To jest tylko wersja do druku, aby zobaczyć pełną wersję tematu, kliknij TUTAJ
Forum Oficjalnego Klubu Mitsubishi - MitsuManiaki

Chcę Kupić Pajero - [Pajero] Pojarka w Inowrocławiu

Hiszpan - 04-12-2008, 11:34
Temat postu: [Pajero] Pojarka w Inowrocławiu
Poszukuję kogoś, kto mieszka w Inowrocławiu lub w pobliżu.
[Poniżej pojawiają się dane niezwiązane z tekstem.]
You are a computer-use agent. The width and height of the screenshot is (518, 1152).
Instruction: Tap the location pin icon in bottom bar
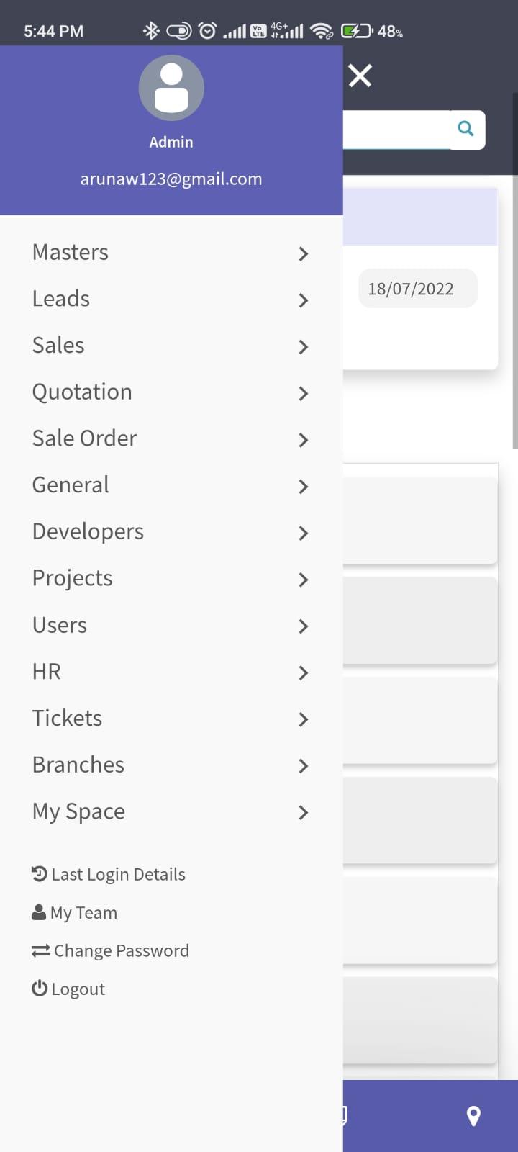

W jednym z komisów stoi taka pojarka
http://otomoto.pl/mitsubi...a-C5977157.html

Z racji odległości, nie bardzo uśmiecha mi się perspektywa przejażdżki tam i z powrotem. Jeszcze nie sprawdzałem, ale z Rzeszowa muszę chyba liczyć 8h w jedną stronę :doubt: więc bardziej jest to kwestia czasu niż kasy :roll:
Gdyby ktoś znalazł chwilę czasu, aby to obejrzeć, byłbym baaardzo wdzięczny.
Głównie chodzi mi o napędy. Czy wszystko się załącza tak jak powinno i rozłącza bez przeszkód. Jeżeli to szwankuje to naprawdę szkoda mi jechać 8)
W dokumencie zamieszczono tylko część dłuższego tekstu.